■ ZU BEARBEITEN:
(1) Gib für jede der folgenden Aussagen an, ob sie mit dem Forenbeitrag zur Java-Exception übereinstimmt, und belege dein Ja oder Nein mit dem entscheidenden wörtlichen Zitat: (a) SlaterB empfiehlt, readObject() und den Cast in derselben Zeile auszuführen. (b) Laut SlaterB sollen gemeinsame Klassen nach Möglichkeit in dritte Projekte ausgelagert werden. (c) Der Fragesteller bringt es zum Laufen, wenn Server und Client im selben Projekt liegen.
(2) Welche Methode des eingelesenen Objekts soll man laut SlaterB im Forenbeitrag zur Java-Exception ausgeben lassen?
(3) Führe den Forenbeitrag zur Java-Exception ab seinem letzten Satz weiter.

■ TEXTABSCHNITT:
^^^^

Wenn ich den Server und Client in das selbe Projekt kopiere und die gleiche Client.java via import einfüge klappt es. Nur sind der Server und Client getrennt und sollten auch in unterschiedlichen Projekten liegen...

Was kann ich gegen die Exception unternehmen.

Vielen Dank!


----------



## SlaterB (30. Mai 2012)

lies das Objekt zunächst in eine Object-Variable ein, dann gib dessen getClass() aus,
die Fehlermeldung klingt eher als wäre es schlicht eine andere Klasse, auch wenn das deinem erfolgreichen Test widerspricht,

bei falscher Client-Version sollte eher eine Fehlermeldung a la
> java.io.InvalidClassException: test.Client; local class incompatible: stream classdesc serialVersionUID = abc, local class serialVersionUID = xy
aber vielleicht je nach JVM anders gehandhabt, bzw. bei dir ist es ja sicherlich nicht der Fehler der abweichenden Id

dieser testweise Fehler tritt bei schon beim readObject() auf, nicht erst beim Cast,
auch in der Hinsicht wäre es wichtig, die Befehle zu trennen (nicht readObject() + Cast in derselben Zeile),
wobei ein StackTrace zur Exception auch verraten sollte ob es tief in readObjact() oder eben eher erst beim Cast passiert,
wie so üblich bei ClassCastExceptions

-----

allgemein zu gemeinsamen Klassen: wenn möglich lagere sie in dritte Projekte aus, die nicht so oft kompiliert werden,
die fertige .class-Datei, ein und dieselbe Datei, an Client + Server verteilen, dann wäre serialVersionUID nicht nötig

--------

> Wenn ich den Server und Client in das selbe Projekt kopiere und die gleiche Client.java via import einfüge klappt es.

^^^^

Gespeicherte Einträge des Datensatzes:
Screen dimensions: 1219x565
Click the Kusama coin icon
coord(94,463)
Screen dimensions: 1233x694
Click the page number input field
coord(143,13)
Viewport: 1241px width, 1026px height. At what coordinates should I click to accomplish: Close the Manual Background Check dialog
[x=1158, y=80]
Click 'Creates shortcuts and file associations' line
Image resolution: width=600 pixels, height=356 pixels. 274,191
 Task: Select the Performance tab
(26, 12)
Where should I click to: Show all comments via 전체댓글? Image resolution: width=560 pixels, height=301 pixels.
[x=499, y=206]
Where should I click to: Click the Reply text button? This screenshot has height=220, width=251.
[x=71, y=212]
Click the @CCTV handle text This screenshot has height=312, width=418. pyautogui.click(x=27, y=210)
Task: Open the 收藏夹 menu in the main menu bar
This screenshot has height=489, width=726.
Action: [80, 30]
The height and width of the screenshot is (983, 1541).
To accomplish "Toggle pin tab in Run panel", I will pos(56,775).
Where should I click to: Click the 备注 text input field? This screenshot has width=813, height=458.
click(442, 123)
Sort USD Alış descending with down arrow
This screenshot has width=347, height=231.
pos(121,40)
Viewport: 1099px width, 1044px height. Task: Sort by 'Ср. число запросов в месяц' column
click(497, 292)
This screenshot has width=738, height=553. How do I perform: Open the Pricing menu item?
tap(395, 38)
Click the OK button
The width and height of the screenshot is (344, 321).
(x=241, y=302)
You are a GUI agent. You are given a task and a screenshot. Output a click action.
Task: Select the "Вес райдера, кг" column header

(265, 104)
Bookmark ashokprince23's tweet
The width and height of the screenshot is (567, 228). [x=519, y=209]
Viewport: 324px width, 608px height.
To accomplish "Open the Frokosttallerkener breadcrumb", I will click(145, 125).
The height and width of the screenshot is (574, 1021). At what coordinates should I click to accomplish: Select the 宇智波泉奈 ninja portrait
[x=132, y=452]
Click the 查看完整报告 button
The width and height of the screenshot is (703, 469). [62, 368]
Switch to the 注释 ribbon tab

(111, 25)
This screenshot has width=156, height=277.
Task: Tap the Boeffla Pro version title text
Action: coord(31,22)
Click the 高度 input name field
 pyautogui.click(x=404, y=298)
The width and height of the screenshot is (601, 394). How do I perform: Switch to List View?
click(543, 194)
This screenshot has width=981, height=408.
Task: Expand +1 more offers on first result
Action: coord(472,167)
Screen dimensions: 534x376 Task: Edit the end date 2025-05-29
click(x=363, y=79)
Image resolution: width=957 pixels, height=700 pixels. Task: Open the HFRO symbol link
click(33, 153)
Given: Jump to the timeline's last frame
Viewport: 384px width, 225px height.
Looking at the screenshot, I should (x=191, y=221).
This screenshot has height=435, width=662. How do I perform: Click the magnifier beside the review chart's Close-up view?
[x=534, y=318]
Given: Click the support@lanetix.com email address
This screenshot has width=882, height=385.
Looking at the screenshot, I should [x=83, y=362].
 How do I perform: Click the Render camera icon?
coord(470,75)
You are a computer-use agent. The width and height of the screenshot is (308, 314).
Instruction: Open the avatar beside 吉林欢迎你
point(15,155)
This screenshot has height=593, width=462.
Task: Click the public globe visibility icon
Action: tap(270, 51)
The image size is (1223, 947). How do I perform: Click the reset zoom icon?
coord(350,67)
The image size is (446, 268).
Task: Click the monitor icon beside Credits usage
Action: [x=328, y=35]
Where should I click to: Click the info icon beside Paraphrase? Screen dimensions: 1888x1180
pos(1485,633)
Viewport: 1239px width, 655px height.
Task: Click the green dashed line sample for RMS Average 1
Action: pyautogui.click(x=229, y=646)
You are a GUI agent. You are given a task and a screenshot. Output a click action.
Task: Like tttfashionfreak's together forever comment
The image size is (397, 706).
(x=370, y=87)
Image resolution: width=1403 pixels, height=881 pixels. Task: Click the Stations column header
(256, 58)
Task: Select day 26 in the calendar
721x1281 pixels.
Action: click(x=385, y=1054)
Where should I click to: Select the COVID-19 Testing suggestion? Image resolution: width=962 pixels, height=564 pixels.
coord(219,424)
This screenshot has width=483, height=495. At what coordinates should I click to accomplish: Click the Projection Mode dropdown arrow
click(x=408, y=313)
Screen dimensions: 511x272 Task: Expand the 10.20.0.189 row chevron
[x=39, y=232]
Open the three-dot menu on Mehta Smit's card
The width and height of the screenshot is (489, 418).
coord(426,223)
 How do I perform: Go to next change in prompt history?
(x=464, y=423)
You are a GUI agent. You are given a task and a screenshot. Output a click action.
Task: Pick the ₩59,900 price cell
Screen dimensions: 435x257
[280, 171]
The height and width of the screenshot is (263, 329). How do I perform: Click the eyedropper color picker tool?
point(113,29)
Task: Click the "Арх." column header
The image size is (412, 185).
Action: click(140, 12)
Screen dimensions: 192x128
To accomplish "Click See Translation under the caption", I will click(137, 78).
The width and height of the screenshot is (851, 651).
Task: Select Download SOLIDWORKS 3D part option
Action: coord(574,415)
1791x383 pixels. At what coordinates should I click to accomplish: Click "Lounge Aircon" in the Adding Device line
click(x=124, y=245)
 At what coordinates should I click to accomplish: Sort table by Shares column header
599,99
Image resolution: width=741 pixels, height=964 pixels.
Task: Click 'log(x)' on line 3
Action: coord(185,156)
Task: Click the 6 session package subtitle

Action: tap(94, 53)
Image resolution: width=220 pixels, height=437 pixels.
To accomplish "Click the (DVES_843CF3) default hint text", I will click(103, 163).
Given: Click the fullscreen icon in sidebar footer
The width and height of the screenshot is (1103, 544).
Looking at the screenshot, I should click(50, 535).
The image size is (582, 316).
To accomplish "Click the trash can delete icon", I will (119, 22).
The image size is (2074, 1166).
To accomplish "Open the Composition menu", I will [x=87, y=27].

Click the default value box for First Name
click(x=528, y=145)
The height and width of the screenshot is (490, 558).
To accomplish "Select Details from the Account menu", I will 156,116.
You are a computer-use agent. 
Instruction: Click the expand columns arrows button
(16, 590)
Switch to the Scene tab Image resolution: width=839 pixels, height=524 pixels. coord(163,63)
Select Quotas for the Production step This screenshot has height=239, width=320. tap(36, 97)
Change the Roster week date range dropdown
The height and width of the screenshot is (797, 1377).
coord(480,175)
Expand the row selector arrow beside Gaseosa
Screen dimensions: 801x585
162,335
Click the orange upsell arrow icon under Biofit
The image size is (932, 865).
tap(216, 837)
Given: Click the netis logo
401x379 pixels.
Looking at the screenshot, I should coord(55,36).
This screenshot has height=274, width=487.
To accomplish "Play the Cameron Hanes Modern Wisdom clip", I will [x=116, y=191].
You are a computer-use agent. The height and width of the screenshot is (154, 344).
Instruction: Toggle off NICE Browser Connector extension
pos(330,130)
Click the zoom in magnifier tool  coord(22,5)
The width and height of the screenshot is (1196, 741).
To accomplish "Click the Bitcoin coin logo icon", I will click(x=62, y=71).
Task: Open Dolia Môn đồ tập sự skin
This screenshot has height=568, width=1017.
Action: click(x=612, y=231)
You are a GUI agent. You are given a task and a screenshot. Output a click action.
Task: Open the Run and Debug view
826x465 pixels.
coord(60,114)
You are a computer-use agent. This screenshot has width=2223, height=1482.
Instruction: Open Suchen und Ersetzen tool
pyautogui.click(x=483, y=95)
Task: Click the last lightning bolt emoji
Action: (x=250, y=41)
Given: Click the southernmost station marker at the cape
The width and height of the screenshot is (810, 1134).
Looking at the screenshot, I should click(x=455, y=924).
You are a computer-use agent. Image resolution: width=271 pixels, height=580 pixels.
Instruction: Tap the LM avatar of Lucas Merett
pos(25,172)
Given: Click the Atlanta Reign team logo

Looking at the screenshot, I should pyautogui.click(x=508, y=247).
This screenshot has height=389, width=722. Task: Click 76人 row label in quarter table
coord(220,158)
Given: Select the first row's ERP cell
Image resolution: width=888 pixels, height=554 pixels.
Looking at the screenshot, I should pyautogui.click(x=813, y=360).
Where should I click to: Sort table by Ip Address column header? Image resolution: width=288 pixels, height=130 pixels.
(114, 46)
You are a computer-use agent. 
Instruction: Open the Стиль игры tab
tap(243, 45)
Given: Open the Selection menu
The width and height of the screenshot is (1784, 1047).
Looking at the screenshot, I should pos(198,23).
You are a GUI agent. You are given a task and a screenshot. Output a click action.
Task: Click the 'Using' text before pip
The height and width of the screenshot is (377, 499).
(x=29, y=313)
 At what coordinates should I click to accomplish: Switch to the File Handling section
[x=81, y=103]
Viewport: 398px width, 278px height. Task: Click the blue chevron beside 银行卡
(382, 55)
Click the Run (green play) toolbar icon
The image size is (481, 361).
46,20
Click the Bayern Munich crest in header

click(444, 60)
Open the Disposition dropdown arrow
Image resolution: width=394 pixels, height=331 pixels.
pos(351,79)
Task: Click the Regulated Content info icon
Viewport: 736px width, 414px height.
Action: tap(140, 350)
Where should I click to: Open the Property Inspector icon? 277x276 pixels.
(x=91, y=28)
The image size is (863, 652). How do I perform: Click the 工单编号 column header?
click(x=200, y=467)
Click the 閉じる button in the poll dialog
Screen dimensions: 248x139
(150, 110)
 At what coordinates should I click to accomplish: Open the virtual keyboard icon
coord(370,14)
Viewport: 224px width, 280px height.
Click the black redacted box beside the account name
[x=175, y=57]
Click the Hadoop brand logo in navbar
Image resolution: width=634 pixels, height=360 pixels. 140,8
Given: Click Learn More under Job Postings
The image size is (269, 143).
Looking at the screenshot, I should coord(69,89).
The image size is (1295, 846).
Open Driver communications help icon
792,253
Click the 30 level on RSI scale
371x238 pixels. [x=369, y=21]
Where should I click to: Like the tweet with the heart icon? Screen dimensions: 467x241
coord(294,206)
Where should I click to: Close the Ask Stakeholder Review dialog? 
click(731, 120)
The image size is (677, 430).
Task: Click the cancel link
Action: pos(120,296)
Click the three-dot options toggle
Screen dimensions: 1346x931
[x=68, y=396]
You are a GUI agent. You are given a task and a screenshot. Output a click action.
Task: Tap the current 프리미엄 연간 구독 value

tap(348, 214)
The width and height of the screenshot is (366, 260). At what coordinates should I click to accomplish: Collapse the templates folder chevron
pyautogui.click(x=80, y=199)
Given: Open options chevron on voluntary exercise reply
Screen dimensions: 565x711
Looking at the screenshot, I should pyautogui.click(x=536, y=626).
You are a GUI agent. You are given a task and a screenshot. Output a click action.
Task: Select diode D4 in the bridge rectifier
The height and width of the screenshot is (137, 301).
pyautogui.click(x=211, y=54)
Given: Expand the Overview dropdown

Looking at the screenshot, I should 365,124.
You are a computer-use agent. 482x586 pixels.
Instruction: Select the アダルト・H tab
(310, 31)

^^^^

■ ERGEBNISSE:
(1)
(a) Nein: „nicht readObject() + Cast in derselben Zeile“
(b) Ja: „wenn möglich lagere sie in dritte Projekte aus“
(c) Ja: „Wenn ich den Server und Client in das selbe Projekt kopiere und die gleiche Client.java via import einfüge klappt es.“

(2) getClass(), nachdem das Objekt zunächst in eine Object-Variable eingelesen wurde.

(3)
musst du an den imports irgendwas ändern?
gibt es zwei Client-Klassen gleichzeitig, nicht zufällig in unterschiedlichen packages?
würde allerdings auch wieder zu einer anderen Exception führen, ClassNotFoundException..


----------



## goodcat (30. Mai 2012)

Mhh ok also habe ich 2 Möglichkeiten.

1. In drittes Projekt auslagern und ein und die selbe Datei importieren.
2. Wenn ich dich richtig verstanden habe. Cast vom readObject trennen...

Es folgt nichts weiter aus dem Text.